Hepimiz hayatımız boyunca pek çok hata yapıyoruz ve sonunda pişmanlık duyuyoruz. Önemli olan kaçımız bu yaptığımız hatalardan ders alıp, o hatayı bir daha tekrarlamıyoruz? Yada bir yanlış yaptığımızda kaçımız düzeltmek için çaba sarfediyoruz? Her insanın değer yargıları vardır. Kimi doğru, kimi yanlış. Hayatımızın sınırlarını da kendimiz çizeriz. Bu sınırlarda neyi, ne zaman yapmak istediğimize de elbetteki kendimiz karar veririz, kimse bizi zorlayamaz. Kararlarımızı verirken vicdanımızla başbaşayızdır. Şeytanın dürttüğü de olur kimi zaman bizi ama şeytana kulak asmadan doğru şeyi doğru anda yapabilmek işte asıl marifet bu!..

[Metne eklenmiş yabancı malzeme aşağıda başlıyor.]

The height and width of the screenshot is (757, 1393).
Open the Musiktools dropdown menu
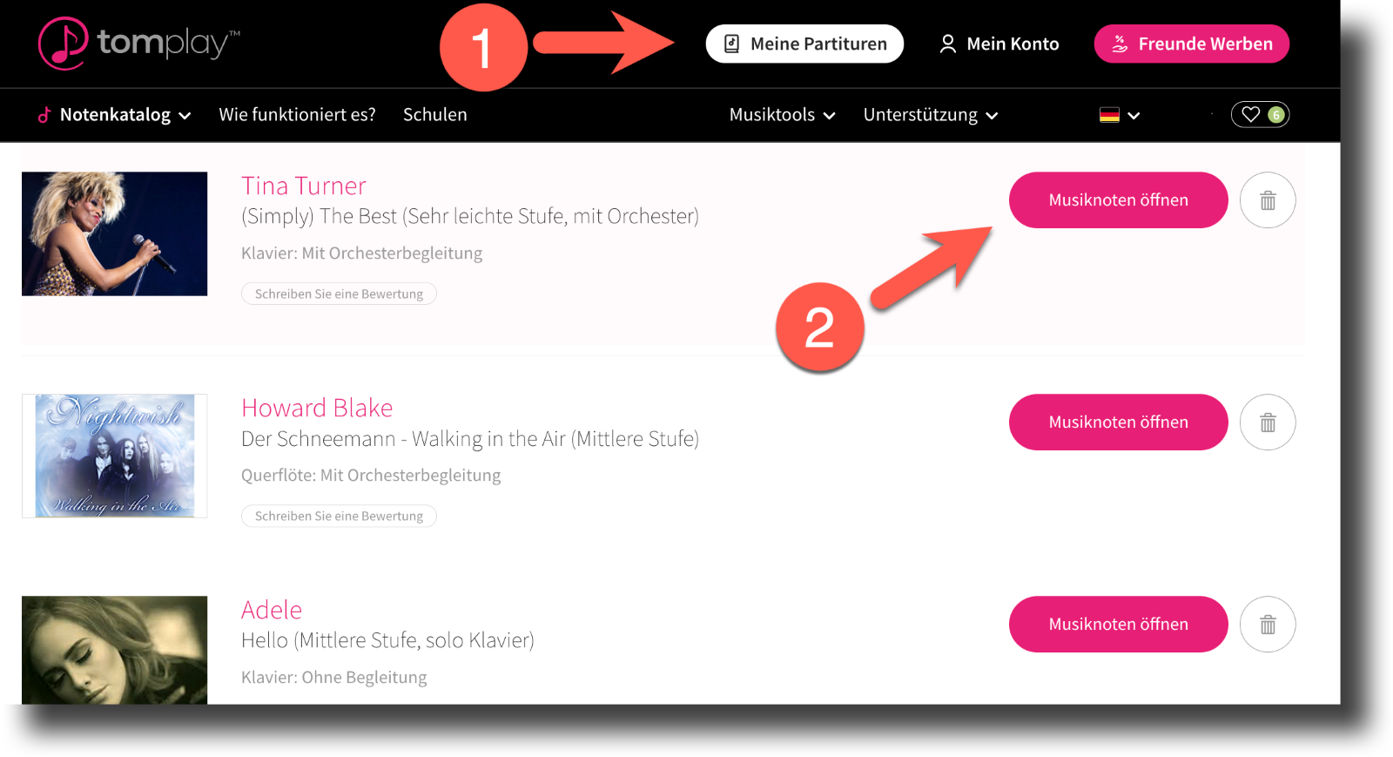coord(782,115)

Hayat çok acımasız ve karışık gelir kimi zaman bize. Acımasız olduğu doğru ama hayat aslında o kadar da karışık değil. Çünkü aslında her şey gelip geçicidir hayatta, tek bir gerçek vardır ki; o da ölüm!.. Hepimizin gideceği yer belli, üzerimize atılacak birkaç kürek toprak işte, sonrasında da bir daha uyanmamak üzere ebedi derin bir uyku... İşte bu yüzden hayatı ertelememek lazım. Dolu dolu yaşamak, her andan zevk almak, her günü sanki son gününmüş gibi değerlendirmek ve aldığımız her nefesin kıymetini bilmek lazım. Her gün şükretmemiz lazım gözlerimizin görebildiğine, kulaklarımızın duyabildiğine, elimizin ayağımızın tutabildiğine, karnımızın doyup, geceleri sıcacık oturacak, uyuyacak bir evimiz olduğuna ve önceliklerimizi belirlememiz lazım. Ne bizim için bu kadar önemli olan? Yaşama gayemiz yada mutluluk kaynağımız ne?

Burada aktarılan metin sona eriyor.